◆ RECORDS FOR THIS EXERCISE:
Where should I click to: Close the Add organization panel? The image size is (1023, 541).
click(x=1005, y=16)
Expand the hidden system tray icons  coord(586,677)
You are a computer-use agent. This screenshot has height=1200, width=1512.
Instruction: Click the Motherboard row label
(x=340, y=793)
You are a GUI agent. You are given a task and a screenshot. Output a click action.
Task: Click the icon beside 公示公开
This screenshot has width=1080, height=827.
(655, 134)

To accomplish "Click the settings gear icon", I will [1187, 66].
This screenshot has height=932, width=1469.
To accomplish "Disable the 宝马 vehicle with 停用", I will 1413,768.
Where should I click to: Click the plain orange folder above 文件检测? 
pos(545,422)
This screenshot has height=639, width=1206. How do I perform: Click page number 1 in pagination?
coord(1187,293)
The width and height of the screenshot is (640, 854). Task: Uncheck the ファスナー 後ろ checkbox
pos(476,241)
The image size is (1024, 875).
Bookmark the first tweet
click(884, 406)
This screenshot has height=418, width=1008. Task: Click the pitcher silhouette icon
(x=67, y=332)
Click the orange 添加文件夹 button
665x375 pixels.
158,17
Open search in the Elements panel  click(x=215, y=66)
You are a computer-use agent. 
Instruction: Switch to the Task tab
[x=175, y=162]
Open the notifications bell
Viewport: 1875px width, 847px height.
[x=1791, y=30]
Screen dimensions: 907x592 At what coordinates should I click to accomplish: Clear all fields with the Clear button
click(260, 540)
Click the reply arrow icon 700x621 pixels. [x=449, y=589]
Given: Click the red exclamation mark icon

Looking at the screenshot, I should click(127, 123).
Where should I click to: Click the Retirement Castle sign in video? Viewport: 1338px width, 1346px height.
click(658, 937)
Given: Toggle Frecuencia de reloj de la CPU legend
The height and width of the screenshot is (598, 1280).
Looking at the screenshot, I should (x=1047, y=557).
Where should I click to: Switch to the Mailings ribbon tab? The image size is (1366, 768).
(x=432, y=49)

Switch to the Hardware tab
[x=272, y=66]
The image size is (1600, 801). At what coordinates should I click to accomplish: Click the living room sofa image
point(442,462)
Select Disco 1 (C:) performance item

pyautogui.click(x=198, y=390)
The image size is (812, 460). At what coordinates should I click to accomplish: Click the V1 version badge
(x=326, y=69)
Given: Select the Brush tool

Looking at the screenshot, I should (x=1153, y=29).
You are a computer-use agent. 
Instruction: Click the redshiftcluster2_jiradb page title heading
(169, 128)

◆ EXERCISE OBJECTIVE: Could you retype exactly the lines above from the one containing "Given: Select the Brush tool" through the last line of the records, both included, and nothing else?

◆ RESPONSE BOX:
Given: Select the Brush tool

Looking at the screenshot, I should (x=1153, y=29).
You are a computer-use agent. 
Instruction: Click the redshiftcluster2_jiradb page title heading
(169, 128)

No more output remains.